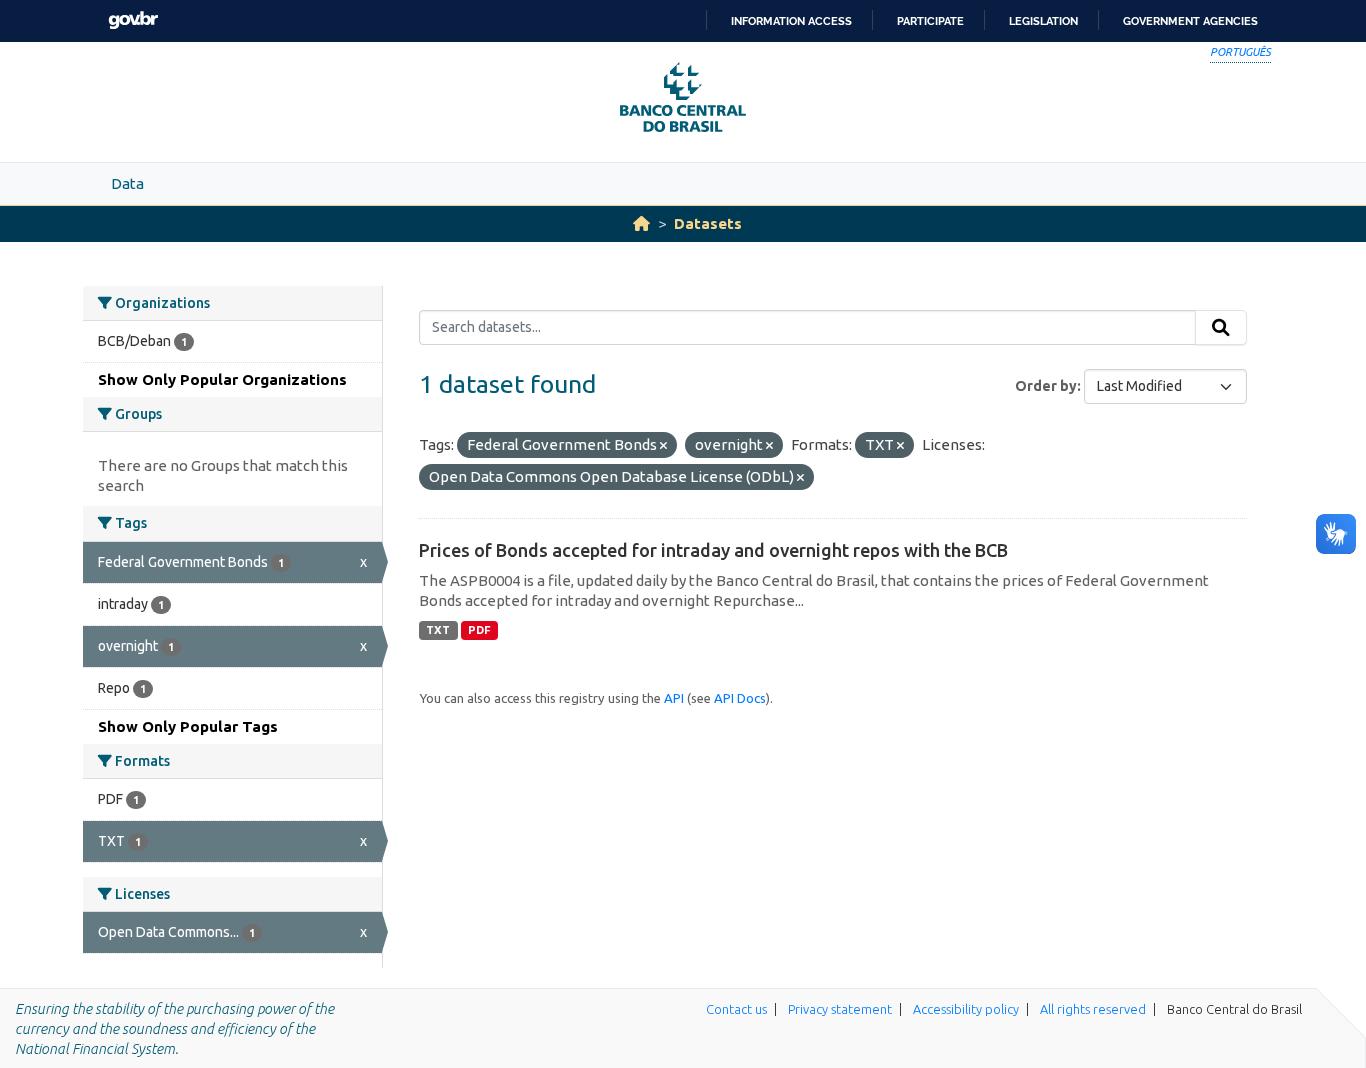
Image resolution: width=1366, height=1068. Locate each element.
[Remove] (663, 446)
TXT (438, 630)
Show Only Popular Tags (188, 726)
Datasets (708, 223)
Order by (1046, 386)
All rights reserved (1093, 1009)
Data (127, 183)
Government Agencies (1190, 21)
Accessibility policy (966, 1009)
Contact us (736, 1009)
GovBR (133, 20)
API (674, 698)
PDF (479, 630)
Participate (930, 21)
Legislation (1043, 21)
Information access (791, 21)
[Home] (641, 223)
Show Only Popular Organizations (222, 379)
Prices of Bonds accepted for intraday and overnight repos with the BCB (713, 550)
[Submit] (1221, 328)
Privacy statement (840, 1009)
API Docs (740, 698)
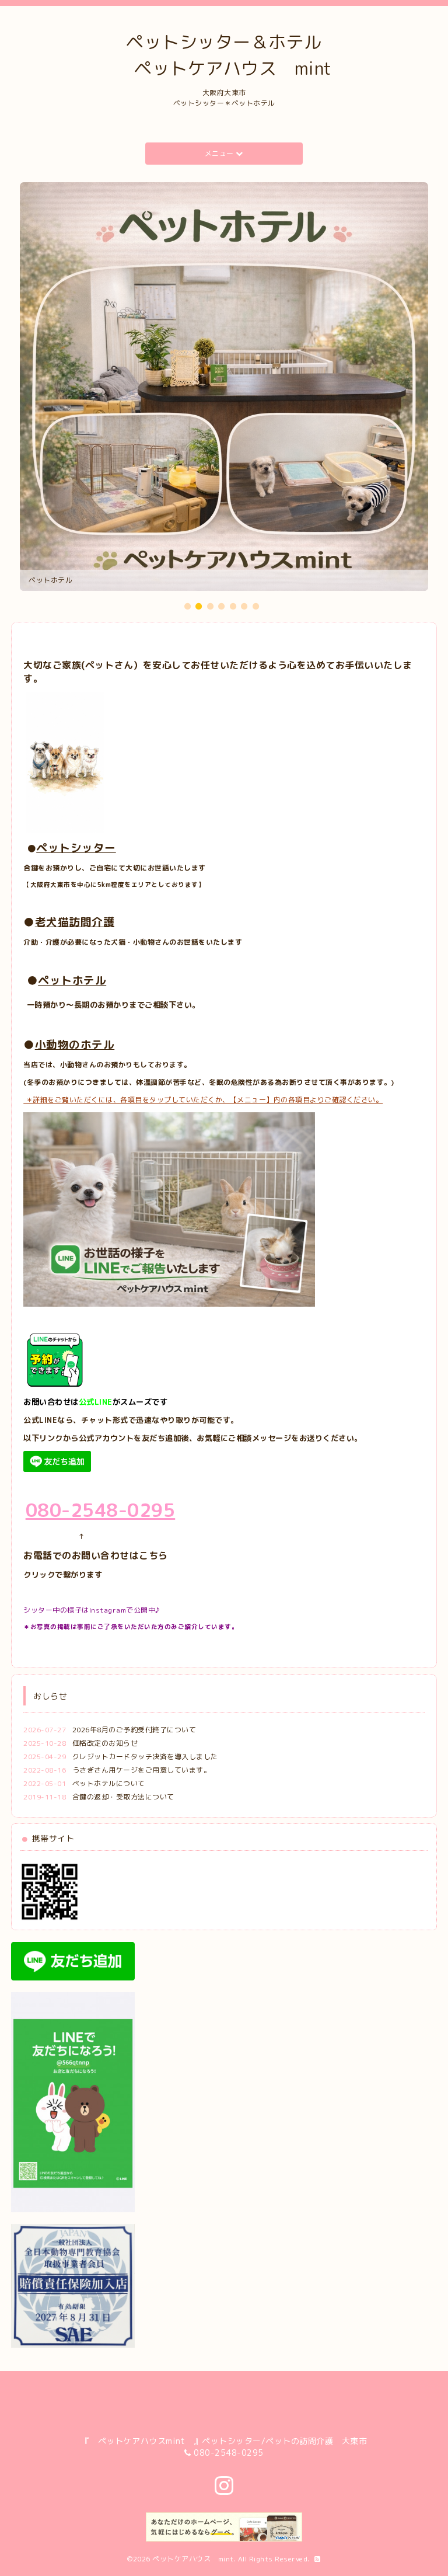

::::

▶ _YOUR OBJECTIVE_
Please retype, exactly as they appear, the lines from the one with "TXT (438, 630)" through the final line of the material, both included, and drop any pictures.

▶ _RESULT OF THE EXERCISE_
TXT (438, 630)
Show Only Popular Tags (188, 726)
Datasets (708, 223)
Order by (1046, 386)
All rights reserved (1093, 1009)
Data (127, 183)
Government Agencies (1190, 21)
Accessibility policy (966, 1009)
Contact us (736, 1009)
GovBR (133, 20)
API (674, 698)
PDF (479, 630)
Participate (930, 21)
Legislation (1043, 21)
Information access (791, 21)
[Home] (641, 223)
Show Only Popular Organizations (222, 379)
Prices of Bonds accepted for intraday and overnight repos with the BCB (713, 550)
[Submit] (1221, 328)
Privacy statement (840, 1009)
API Docs (740, 698)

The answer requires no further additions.